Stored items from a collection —
────────────────
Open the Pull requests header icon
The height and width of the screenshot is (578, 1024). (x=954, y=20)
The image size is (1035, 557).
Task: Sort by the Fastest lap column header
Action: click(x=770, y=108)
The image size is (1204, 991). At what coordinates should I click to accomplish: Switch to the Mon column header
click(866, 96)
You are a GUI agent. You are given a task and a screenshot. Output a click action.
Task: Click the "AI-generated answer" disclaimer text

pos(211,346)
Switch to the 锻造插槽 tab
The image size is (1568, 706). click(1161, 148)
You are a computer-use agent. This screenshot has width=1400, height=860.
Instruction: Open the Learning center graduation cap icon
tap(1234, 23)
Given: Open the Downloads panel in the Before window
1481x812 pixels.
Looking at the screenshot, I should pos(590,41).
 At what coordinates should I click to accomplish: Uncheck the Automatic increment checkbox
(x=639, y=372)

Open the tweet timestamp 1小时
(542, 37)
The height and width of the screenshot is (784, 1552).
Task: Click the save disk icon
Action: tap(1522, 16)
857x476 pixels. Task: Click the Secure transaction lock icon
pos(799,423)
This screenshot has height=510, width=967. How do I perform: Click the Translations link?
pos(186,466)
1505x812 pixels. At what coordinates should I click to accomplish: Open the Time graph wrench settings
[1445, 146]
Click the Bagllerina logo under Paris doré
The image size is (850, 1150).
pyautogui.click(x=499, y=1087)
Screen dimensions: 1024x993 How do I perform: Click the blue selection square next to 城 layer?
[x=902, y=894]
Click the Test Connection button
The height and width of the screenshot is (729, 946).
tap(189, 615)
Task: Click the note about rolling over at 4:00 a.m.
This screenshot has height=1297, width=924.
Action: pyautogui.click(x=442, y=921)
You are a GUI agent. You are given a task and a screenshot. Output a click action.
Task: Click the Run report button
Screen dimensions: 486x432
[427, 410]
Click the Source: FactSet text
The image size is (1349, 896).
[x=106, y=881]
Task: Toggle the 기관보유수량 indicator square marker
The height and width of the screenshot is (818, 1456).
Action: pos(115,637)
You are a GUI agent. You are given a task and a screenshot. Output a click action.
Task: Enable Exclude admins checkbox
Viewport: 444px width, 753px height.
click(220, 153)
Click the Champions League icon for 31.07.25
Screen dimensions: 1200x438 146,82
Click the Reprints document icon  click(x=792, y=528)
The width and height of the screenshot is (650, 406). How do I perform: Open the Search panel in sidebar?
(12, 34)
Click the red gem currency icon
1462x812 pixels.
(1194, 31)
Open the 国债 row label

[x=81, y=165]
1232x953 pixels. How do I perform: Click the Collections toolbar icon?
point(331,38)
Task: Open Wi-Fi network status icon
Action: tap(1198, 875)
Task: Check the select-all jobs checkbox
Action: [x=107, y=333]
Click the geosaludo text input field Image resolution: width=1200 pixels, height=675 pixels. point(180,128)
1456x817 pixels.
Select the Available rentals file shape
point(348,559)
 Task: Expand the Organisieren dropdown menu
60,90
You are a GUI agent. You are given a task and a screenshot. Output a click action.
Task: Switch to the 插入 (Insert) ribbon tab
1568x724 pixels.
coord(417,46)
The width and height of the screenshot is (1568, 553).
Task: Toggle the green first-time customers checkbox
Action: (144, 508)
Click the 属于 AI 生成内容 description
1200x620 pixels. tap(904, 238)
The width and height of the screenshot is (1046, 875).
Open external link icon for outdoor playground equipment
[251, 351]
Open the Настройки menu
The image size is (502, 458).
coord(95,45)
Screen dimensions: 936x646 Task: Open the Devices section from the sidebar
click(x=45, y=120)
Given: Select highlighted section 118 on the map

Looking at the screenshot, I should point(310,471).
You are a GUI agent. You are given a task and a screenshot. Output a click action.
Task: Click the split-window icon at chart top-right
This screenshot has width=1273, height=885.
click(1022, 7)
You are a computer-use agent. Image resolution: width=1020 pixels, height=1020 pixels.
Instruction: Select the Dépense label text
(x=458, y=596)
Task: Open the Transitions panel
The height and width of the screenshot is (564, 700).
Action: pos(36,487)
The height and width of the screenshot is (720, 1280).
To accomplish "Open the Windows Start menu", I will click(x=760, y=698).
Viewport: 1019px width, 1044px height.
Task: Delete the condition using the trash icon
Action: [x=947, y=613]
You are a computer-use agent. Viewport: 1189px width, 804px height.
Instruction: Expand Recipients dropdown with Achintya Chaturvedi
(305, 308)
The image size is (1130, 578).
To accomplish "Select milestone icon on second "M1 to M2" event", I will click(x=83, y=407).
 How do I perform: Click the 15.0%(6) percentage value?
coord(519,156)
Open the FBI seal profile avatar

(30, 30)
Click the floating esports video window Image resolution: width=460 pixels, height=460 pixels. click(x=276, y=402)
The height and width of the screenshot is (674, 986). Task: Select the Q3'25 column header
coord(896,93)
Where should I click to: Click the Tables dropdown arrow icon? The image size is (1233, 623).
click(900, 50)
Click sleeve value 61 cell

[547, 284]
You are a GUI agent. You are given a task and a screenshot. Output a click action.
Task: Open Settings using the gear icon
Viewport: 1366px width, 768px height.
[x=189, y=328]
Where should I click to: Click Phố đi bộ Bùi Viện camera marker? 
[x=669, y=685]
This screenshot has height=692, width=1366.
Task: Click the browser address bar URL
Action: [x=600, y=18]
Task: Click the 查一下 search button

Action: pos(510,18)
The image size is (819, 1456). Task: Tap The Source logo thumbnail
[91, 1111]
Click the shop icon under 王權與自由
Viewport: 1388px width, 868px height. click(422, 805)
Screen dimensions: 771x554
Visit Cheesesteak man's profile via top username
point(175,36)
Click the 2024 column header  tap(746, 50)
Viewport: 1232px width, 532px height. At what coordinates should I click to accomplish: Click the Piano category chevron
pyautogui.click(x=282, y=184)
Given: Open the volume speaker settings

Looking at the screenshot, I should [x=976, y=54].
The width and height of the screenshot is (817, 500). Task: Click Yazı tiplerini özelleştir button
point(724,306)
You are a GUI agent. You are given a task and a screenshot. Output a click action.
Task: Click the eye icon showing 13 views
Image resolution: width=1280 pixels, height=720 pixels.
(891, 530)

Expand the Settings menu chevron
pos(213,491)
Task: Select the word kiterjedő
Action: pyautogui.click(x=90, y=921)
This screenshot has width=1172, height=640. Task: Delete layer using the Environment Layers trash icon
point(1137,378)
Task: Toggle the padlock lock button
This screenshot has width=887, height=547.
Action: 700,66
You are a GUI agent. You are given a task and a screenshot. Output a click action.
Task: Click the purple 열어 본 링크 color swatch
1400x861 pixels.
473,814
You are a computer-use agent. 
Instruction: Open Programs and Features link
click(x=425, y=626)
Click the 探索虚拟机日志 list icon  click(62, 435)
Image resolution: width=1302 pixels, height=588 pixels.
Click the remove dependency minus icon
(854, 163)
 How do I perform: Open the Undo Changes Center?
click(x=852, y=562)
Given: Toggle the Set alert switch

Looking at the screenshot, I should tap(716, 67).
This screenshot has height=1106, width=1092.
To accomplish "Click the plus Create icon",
────────────────
Which lines above contain the word "label"? Copy each of them in full.

Answer to the task —
Open the 国债 row label
Instruction: Select the Dépense label text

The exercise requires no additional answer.